L'Inps lavora a un processo di semplificazione per ridurre i tempi dei pagamenti diretti delle mensilità di cassa integrazione. È quanto emerge da una nota Inps sul monitoraggio della cassa Covid secondo il quale il nuovo sistema partirà ad aprile. I tempi di erogazione di cassa nelle situazioni regolari potrebbero essere di 40 giorni. Sarà inoltre attivata una live chat per i lavoratori che vogliano porre quesiti sulla propria domanda di cassa.
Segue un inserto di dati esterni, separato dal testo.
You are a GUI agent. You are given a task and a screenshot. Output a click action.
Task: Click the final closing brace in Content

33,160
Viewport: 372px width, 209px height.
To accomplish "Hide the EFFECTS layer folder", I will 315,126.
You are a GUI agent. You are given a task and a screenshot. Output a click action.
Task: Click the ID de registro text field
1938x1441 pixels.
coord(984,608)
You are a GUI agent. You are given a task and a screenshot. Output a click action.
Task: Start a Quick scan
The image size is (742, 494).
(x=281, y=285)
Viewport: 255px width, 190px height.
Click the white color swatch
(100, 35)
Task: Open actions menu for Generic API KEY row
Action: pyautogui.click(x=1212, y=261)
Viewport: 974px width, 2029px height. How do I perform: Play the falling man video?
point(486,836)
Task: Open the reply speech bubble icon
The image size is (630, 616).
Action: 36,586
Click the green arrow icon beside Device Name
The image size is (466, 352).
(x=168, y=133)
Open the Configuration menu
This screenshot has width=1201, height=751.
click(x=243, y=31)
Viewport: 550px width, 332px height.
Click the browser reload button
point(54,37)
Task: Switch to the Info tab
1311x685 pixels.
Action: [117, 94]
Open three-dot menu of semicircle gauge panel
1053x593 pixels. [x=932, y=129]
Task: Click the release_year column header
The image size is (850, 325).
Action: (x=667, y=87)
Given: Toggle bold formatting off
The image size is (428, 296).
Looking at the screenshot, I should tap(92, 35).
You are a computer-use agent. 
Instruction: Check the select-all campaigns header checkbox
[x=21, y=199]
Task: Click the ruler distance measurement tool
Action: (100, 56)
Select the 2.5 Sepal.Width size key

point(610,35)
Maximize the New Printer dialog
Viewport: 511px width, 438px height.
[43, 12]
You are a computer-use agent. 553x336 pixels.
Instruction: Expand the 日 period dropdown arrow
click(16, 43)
INPS, monitoraggio Cig-Covid: confermate autorizzazioni al 98,2%, pagamenti diretti più del 99,4%

«Nello scorso semestre - sottolinea l' Inps - sono stati avviati progetti di semplificazione, ottimizzazione e automazione dei processi standard, con l'obiettivo di migliorare i servizi all'utenza, la trasparenza e i necessari controlli a fronte di decine di milioni di prestazioni in pochi mesi. In particolare, per nuovi servizi Cig, sono state progettate dall'Istituto alcune soluzioni, la cui attivazione è prevista a decorrere dal mese di aprile: l'automazione e la riduzione delle fasi del procedimento per l'esame delle autorizzazioni da parte degli uffici Inps; la sostituzione del modello SR41 con una diretta integrazione dei dati per la cassa integrazione nel flusso Uniemens, modifica approvata nel recente Dl Sostegni, che consentirà immediata lavorazione dei dati per i pagamenti; il rafforzamento del supporto informativo agli intermediari e ai lavoratori sull'opzione di anticipo del 40% che Inps può pagare direttamente al lavoratore; Si evolve inoltre l'applicativo CIP (Consultazione Info Previdenziali) sul portale dell' Inps, che permetterà al lavoratore di consultare in totale trasparenza lo stato di progressione della propria domanda di cassa. Per quanto riguarda il flusso dei dati per i pagamenti Cig attraverso il sistema Uniemens per le aziende, l'attivazione da aprile - spiega l' Inps - significa che i dati potranno essere inseriti dalle aziende, cui è stata data autorizzazione, a partire dai primi giorni del mese successivo a quello in cui il lavoratore risulta essere stato in cassa integrazione. In sostanza, i primi inserimenti potranno avvenire nei primi giorni di maggio riferiti ai dati di aprile, a giugno su quelli di maggio, e così via. Il sistema, a regime, tenderà a rendere più semplice e celere la complessa esecuzione dei processi della Cig, fino a un massimo di 40 giorni complessivi per le situazioni regolari.